What needs to be done – Give every entry below again, exactly as written, and skip the images.

Stored records –
◇ ◇ ◇ ◇ ◇

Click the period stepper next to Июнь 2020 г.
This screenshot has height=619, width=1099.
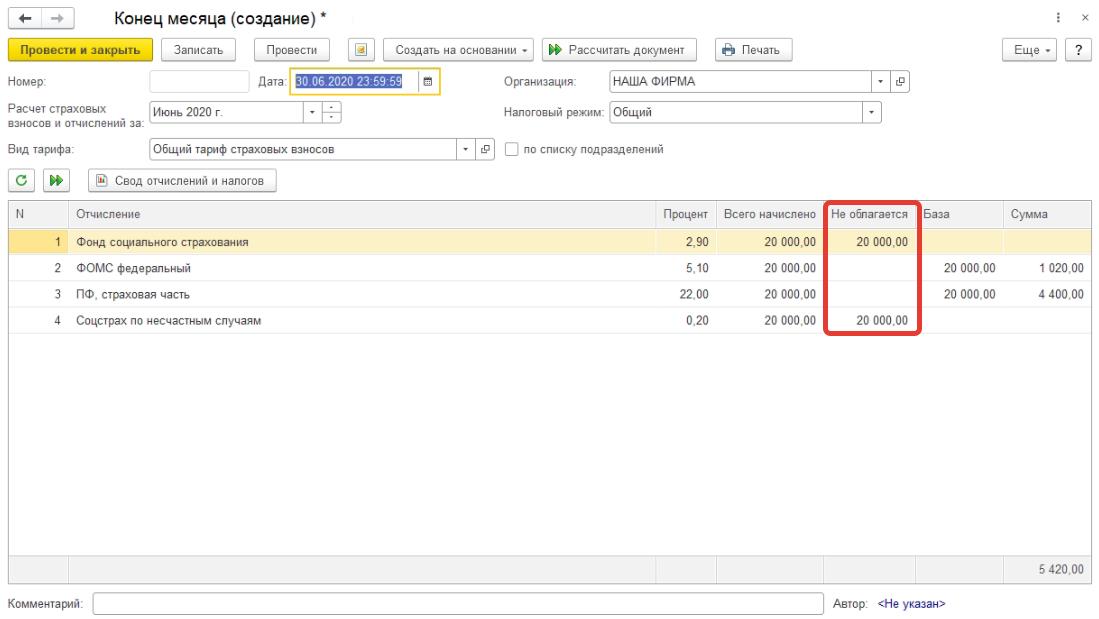coord(333,112)
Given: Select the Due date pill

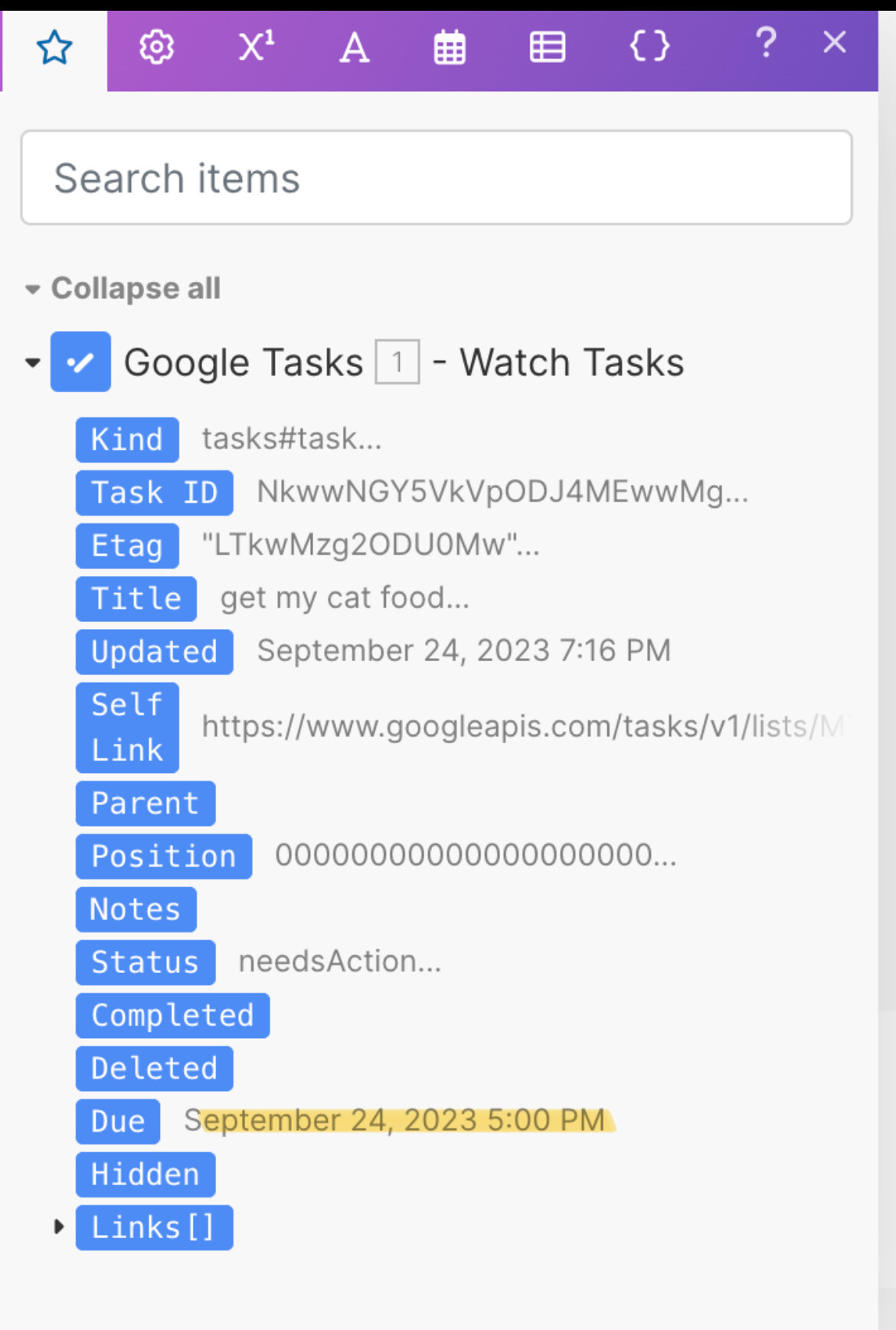Looking at the screenshot, I should [118, 1122].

◇ ◇ ◇ ◇ ◇

Written solution –
Click the period stepper next to Июнь 2020 г.
This screenshot has height=619, width=1099.
coord(333,112)
Given: Select the Due date pill

Looking at the screenshot, I should [118, 1122].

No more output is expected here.